A ‘fat finger’ - or typing error on a trade order– is being blamed for a sudden 1% drop in the FTSE 100
A ‘fat finger’ - or typing error on a trade order– is being blamed for a sudden 1% drop in the FTSE 100 Photograph: REX/Steve Shinn/REX/Steve Shinn

A dramatic drop in the FTSE 100 index is being investigated by the London Stock Exchange amid speculation that a “fat finger” incident is to blame.

Trading in nine companies – including banking group HSBC and oil company BP - was suspended for five minutes on Friday following a trade order that was executed at 12.44.

The move came in an already-volatile dealing session following the US Federal Reserve’s decision on Thursday to hold off raising interest rates.

London’s blue-chip share index was immediately pulled 1% lower – losing around 60 points or equivalent to around £15bn in value - although it regained those losses within minutes.

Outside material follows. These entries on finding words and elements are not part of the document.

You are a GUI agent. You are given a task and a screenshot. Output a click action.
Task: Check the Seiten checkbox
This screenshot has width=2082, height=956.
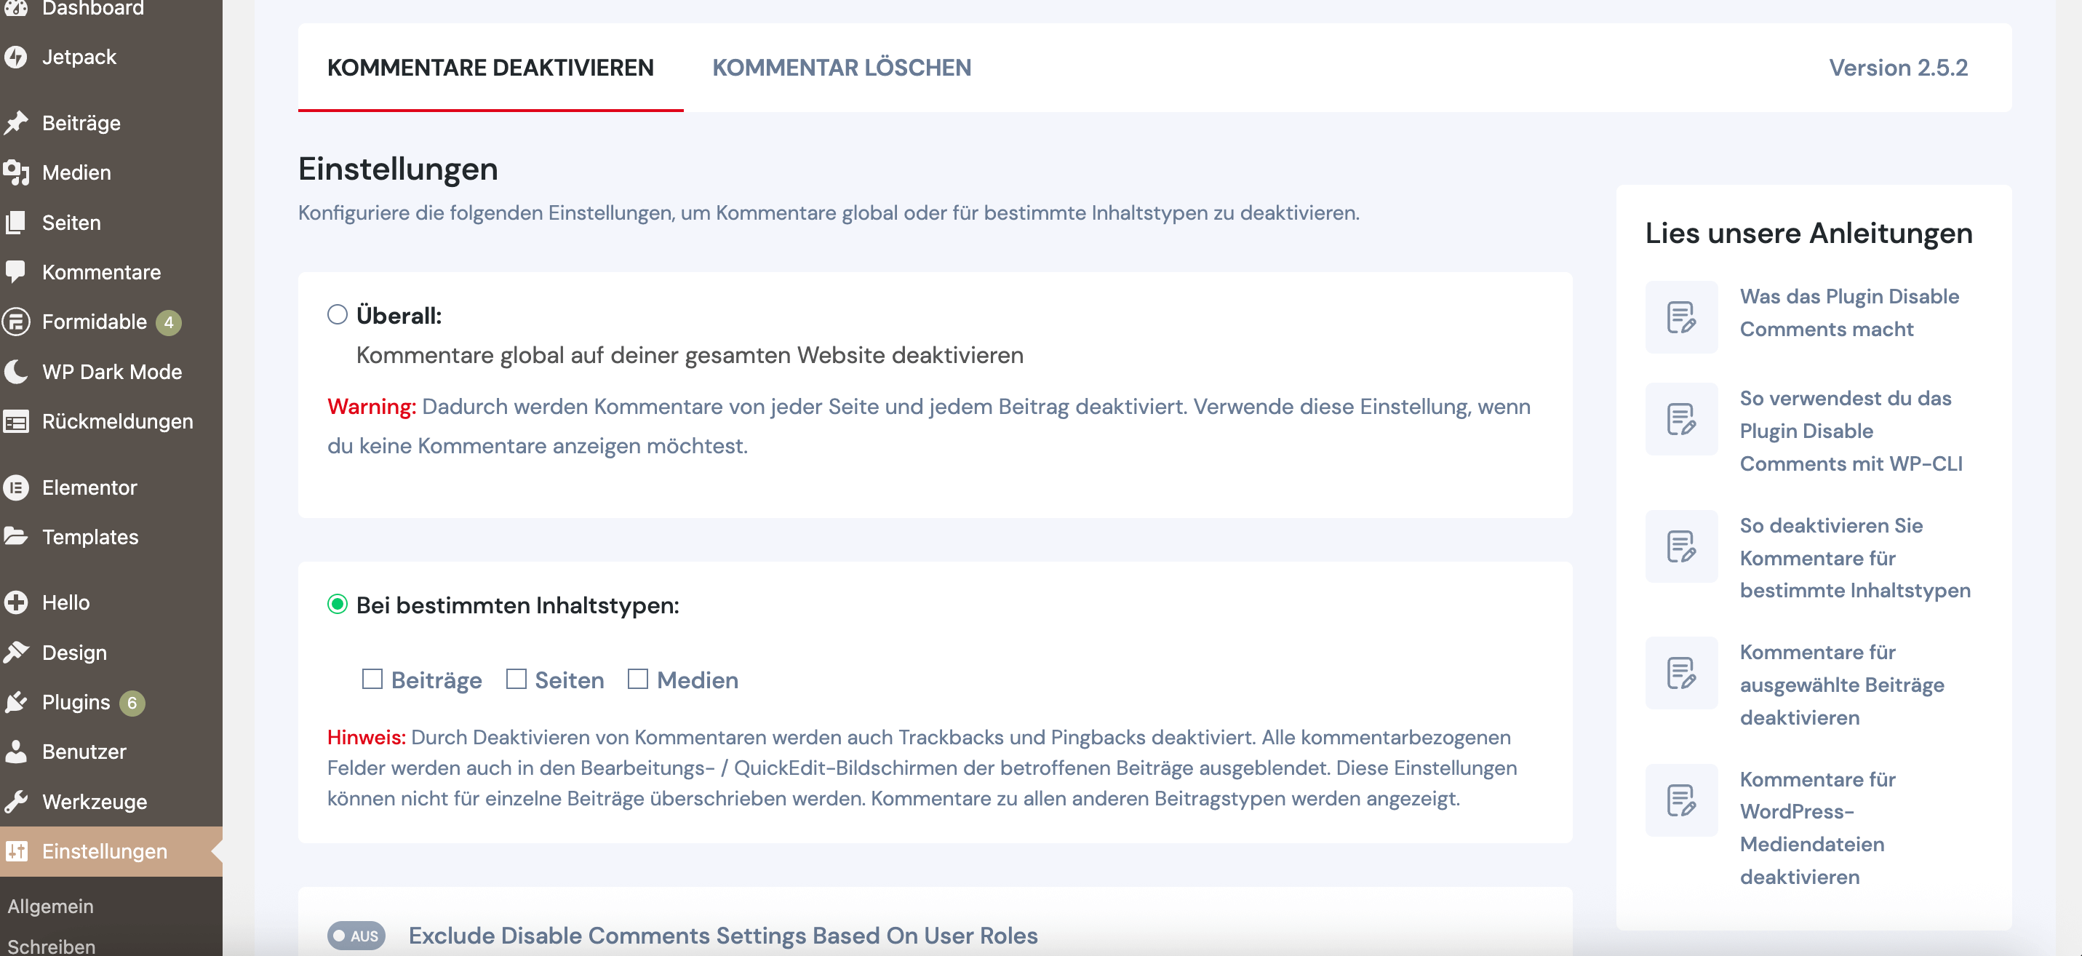(x=516, y=679)
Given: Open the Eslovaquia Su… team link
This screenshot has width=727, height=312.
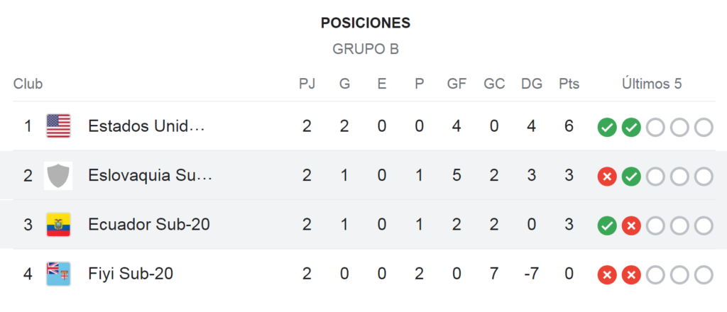Looking at the screenshot, I should point(151,175).
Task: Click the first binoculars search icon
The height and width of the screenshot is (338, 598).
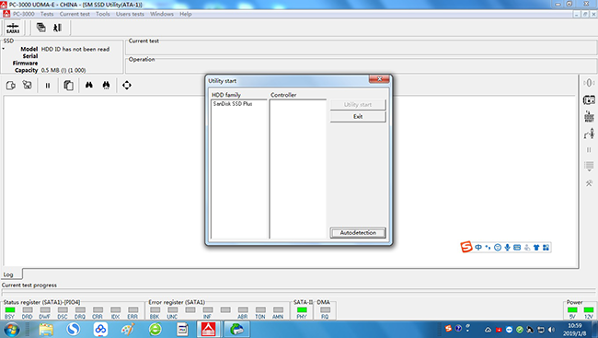Action: (x=89, y=85)
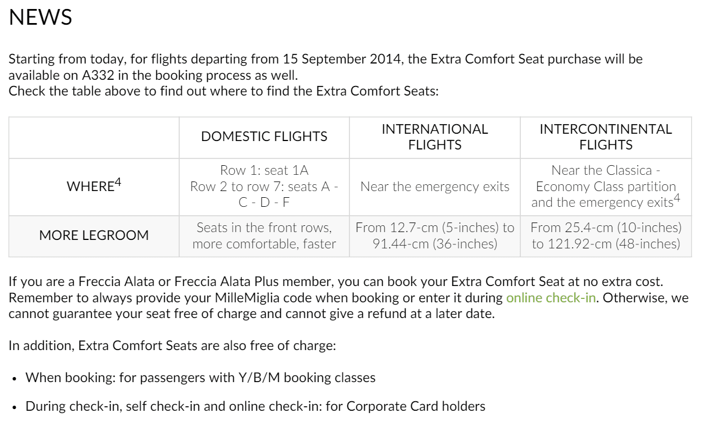Viewport: 713px width, 422px height.
Task: Click the 'Near the Classica - Economy Class' cell
Action: click(606, 187)

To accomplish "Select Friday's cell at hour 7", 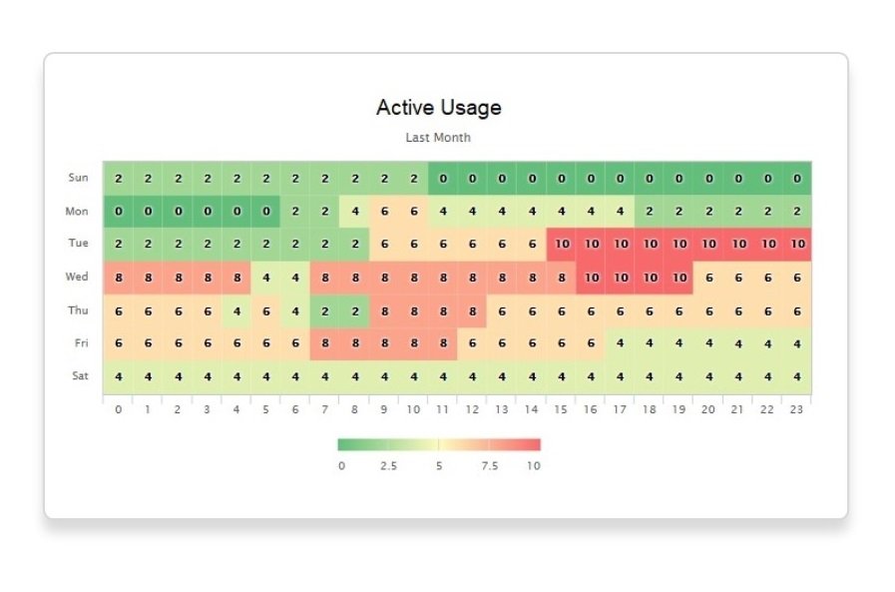I will click(325, 343).
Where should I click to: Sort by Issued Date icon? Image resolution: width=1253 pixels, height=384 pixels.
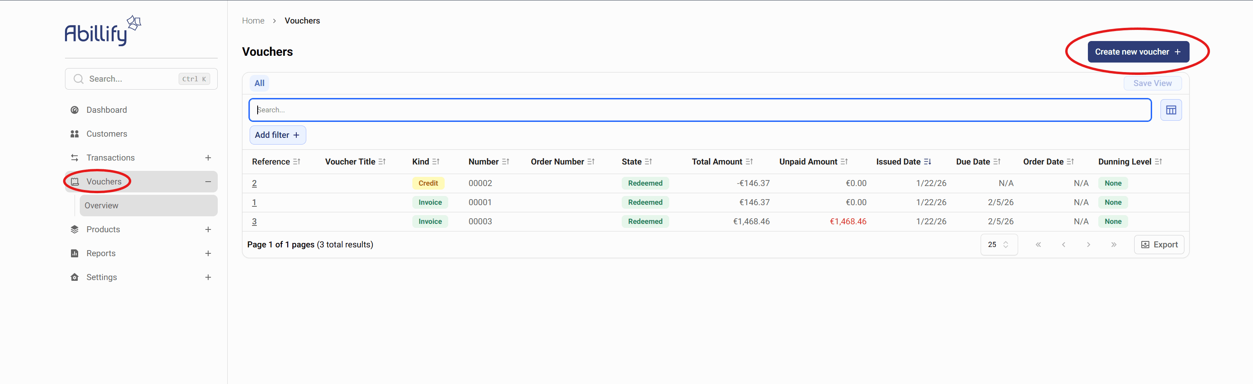point(927,161)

There was no immediate explanation for the dramatic drop but traders were describing it as a fat finger case, where a market professional makes a mistake in their order.

FTSE 100 fall
The FTSE 100 index on Friday 18 September 2015.

As well as HSBC and BP, shares in tobacco company BAT, drinks group Diageo, National Grid, BHP Billiton, Rio Tinto, BT and Vodafone were subjected to the LSE’s circuit breakers, a five-minute trading pause to allow trading to normalise.

The companies were caught up in a basket trade order, the LSE said, where a number of stocks are traded at one time. The loss to the unidentified trader behind the transaction was estimated at around £500,000 on the basis of volumes traded on the London Stock Exchange.

“Systems worked as they should with certain stocks entering an automated trading period, with continuous trading resuming following that,” the stock exchange said.

The impact was dramatic on HSBC which fell almost 5% before recovering as soon as the circuit-breaking session was completed. The wider FTSE index ultimately ended the day 82 points lower, or down 1.3%, at 6,104.

HSBC, one of the biggest stocks in the index, has been caught up in a fat finger incident before. In January 2014 it jumped nearly 10% in a few minutes, in a trade which was estimated to have lost the trader around £400,000. On the same day, Diageo’s shares suddenly jumped 11%.

Last year, orders in 42 companies on Japan’s stock exchange such as Sony, Honda and Nomura – worth 67.78tn yen (£380bn) were cancelled before they could be traded.

But not all sudden market moves can be blamed on fat fingers. Sometimes automated systems, guided by computer algorithms, are blamed.

The London stock market had been trading for the first time since the Fed cited concerns about the health of the global economy after deciding not to raise US interests for the first time since 2006.